**The task**
Lines to return, exactly: from the line with "Screen dimensions: 762x464" to the line with "Open the Homing/SoftLimits tab" in the entries below, both included.

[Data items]
<<<<
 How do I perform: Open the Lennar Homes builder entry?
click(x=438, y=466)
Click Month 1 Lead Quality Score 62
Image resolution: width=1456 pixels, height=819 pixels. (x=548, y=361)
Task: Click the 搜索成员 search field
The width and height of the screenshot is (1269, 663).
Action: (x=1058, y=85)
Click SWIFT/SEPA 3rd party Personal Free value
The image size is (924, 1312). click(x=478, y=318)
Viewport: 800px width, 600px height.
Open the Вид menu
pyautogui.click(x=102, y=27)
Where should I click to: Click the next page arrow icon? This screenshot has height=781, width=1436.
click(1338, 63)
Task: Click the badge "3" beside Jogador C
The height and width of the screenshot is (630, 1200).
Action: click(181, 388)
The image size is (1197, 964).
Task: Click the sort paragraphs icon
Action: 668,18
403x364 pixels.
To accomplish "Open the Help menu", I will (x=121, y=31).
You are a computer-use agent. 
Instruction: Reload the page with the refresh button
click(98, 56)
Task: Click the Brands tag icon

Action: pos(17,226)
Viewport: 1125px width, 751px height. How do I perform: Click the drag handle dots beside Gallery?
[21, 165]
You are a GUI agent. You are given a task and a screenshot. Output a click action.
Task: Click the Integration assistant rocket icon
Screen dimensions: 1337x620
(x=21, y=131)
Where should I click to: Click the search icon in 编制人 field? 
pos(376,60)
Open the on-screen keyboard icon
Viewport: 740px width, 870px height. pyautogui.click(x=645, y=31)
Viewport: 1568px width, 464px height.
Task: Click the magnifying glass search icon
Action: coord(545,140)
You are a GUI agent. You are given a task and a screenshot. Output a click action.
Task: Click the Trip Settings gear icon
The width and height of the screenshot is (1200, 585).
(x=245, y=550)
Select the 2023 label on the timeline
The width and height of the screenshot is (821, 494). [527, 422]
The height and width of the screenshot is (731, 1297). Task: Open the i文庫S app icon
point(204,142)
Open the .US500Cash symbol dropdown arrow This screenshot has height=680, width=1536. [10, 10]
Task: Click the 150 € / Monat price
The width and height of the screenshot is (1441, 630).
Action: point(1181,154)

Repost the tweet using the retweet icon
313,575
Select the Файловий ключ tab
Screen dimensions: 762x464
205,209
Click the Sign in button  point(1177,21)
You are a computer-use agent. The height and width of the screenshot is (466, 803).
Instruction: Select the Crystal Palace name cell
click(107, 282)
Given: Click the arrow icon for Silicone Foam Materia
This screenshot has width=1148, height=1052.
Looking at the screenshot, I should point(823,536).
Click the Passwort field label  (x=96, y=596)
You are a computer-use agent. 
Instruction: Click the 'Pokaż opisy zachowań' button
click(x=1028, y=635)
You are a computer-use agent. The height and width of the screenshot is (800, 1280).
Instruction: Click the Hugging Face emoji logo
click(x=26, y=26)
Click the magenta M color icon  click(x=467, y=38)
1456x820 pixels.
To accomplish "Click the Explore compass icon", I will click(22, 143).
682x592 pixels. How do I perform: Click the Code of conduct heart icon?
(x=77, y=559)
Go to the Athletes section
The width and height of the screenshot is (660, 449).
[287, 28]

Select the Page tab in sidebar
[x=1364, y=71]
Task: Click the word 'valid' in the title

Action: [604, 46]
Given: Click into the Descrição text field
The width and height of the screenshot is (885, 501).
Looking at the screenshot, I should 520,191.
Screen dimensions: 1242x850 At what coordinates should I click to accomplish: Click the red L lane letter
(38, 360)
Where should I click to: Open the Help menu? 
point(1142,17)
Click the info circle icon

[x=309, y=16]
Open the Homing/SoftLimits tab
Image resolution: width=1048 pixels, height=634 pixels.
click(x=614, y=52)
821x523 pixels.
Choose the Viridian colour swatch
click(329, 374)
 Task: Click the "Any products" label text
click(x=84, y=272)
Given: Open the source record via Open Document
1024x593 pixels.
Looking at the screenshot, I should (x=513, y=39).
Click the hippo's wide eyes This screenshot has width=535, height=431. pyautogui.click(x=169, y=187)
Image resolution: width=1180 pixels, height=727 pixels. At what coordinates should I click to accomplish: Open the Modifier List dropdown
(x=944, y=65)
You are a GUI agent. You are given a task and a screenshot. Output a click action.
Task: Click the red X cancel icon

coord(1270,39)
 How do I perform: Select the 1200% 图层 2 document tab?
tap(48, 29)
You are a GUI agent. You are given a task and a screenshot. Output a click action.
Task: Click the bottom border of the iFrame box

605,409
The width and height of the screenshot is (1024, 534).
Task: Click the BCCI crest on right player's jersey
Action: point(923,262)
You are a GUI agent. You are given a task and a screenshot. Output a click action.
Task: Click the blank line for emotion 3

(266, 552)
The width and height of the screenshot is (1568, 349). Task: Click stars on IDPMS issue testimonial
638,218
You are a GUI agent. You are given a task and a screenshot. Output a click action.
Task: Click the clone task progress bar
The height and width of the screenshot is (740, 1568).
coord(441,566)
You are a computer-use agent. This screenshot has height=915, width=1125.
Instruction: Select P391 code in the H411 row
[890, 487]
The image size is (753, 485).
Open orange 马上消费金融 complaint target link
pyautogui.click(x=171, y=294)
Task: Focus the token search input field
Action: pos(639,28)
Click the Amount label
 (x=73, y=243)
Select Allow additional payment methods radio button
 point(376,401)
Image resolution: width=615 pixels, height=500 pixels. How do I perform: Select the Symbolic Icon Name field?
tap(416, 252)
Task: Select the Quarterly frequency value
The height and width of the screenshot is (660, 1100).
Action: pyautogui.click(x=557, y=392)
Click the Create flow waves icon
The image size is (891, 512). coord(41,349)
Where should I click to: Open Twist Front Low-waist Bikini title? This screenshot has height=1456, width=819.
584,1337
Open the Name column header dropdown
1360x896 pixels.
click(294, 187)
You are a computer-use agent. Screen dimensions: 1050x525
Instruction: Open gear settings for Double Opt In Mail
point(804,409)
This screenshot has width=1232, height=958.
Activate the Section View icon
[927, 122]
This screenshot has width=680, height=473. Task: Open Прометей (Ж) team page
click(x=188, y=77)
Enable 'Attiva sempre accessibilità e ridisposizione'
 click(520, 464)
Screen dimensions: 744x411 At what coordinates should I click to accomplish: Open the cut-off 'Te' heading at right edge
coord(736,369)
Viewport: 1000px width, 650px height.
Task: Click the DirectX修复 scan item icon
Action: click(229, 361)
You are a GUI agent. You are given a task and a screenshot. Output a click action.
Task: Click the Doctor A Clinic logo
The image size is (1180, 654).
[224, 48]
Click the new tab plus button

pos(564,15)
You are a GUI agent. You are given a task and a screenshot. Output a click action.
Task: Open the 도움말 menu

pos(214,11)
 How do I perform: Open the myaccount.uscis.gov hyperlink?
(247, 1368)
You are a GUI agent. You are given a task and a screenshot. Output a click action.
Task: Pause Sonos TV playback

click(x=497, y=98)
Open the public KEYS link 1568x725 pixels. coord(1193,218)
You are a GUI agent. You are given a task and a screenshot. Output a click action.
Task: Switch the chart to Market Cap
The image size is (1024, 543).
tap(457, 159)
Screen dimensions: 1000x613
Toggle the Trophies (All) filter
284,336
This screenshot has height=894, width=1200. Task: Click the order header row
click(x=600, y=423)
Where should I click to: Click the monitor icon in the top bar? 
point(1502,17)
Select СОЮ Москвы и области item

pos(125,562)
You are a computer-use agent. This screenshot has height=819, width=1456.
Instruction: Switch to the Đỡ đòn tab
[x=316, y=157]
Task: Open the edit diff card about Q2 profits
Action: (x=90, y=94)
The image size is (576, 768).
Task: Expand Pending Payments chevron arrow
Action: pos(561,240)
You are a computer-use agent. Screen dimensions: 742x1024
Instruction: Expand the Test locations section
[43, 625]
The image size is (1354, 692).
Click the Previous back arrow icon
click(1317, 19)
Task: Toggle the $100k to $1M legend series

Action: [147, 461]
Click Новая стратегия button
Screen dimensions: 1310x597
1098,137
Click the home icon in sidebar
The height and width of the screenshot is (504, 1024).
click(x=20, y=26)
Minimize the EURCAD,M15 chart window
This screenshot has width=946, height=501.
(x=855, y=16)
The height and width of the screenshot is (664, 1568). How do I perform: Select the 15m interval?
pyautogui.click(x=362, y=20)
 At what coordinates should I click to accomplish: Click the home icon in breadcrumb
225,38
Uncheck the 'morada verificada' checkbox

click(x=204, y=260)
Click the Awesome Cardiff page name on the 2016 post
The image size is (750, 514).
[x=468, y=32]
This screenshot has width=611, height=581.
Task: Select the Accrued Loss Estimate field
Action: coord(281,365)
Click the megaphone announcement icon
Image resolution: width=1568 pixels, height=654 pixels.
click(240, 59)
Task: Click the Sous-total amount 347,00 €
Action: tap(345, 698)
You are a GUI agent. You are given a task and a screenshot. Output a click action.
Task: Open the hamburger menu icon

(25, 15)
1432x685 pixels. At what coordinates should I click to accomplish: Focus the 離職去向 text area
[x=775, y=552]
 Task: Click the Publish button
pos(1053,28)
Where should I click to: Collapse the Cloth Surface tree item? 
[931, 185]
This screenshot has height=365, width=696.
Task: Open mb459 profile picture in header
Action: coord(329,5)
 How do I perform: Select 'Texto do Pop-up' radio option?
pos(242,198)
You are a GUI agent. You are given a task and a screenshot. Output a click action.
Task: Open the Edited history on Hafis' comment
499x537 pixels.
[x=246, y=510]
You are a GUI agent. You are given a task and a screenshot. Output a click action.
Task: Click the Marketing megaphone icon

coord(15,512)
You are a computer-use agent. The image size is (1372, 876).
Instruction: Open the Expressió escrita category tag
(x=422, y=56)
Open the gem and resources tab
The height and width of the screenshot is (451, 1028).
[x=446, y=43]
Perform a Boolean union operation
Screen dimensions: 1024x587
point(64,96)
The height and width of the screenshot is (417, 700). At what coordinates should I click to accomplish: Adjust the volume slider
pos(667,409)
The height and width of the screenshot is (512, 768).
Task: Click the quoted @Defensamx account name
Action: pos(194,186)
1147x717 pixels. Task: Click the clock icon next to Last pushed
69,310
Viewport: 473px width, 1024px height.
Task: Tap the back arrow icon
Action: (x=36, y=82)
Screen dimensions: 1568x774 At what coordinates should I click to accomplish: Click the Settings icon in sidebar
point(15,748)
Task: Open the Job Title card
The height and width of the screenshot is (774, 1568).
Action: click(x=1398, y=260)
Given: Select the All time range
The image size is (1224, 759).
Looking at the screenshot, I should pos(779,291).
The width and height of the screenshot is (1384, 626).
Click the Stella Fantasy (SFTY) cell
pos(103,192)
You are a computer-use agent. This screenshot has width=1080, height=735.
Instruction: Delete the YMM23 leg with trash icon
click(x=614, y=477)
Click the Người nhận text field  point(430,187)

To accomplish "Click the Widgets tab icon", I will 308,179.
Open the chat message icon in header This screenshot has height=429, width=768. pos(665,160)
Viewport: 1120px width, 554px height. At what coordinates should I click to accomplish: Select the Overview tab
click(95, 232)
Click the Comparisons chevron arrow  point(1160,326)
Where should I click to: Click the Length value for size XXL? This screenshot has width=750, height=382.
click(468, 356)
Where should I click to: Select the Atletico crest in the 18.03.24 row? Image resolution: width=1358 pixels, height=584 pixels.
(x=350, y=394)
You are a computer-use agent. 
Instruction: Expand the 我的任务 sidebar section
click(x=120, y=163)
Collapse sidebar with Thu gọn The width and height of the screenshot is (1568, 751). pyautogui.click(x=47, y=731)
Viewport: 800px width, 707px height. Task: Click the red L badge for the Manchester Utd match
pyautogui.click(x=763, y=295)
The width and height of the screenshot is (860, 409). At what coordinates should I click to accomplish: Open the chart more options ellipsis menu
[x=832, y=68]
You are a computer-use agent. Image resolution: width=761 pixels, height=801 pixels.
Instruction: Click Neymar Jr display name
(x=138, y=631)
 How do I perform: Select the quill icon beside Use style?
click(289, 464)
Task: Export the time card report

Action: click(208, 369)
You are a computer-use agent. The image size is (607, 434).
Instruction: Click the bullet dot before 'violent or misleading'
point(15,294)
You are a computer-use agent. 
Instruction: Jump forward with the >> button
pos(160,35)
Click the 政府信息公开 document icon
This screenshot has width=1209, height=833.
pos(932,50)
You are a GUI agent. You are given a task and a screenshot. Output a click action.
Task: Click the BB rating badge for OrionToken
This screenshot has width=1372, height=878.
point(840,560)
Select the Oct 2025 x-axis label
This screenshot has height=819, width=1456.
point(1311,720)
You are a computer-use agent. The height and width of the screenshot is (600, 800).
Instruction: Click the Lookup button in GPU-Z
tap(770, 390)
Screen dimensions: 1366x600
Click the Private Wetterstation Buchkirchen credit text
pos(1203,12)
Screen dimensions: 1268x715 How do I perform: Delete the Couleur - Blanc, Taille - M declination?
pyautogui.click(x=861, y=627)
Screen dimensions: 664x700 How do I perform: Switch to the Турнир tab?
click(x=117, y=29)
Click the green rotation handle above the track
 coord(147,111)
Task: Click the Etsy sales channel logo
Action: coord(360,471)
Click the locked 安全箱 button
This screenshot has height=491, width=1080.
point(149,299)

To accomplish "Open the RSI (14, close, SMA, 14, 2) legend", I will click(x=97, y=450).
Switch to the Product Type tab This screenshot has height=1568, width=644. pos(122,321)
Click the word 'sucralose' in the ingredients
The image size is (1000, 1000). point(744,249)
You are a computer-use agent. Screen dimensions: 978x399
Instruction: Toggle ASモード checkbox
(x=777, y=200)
>>>>
**Response to this task**
Screen dimensions: 762x464
205,209
Click the Sign in button  point(1177,21)
You are a computer-use agent. The height and width of the screenshot is (466, 803).
Instruction: Select the Crystal Palace name cell
click(107, 282)
Given: Click the arrow icon for Silicone Foam Materia
This screenshot has width=1148, height=1052.
Looking at the screenshot, I should point(823,536).
Click the Passwort field label  (x=96, y=596)
You are a computer-use agent. 
Instruction: Click the 'Pokaż opisy zachowań' button
click(x=1028, y=635)
You are a computer-use agent. The height and width of the screenshot is (800, 1280).
Instruction: Click the Hugging Face emoji logo
click(x=26, y=26)
Click the magenta M color icon  click(x=467, y=38)
1456x820 pixels.
To accomplish "Click the Explore compass icon", I will click(22, 143).
682x592 pixels. How do I perform: Click the Code of conduct heart icon?
(x=77, y=559)
Go to the Athletes section
The width and height of the screenshot is (660, 449).
[287, 28]

Select the Page tab in sidebar
[x=1364, y=71]
Task: Click the word 'valid' in the title

Action: [604, 46]
Given: Click into the Descrição text field
The width and height of the screenshot is (885, 501).
Looking at the screenshot, I should 520,191.
Screen dimensions: 1242x850 At what coordinates should I click to accomplish: Click the red L lane letter
(38, 360)
Where should I click to: Open the Help menu? 
point(1142,17)
Click the info circle icon

[x=309, y=16]
Open the Homing/SoftLimits tab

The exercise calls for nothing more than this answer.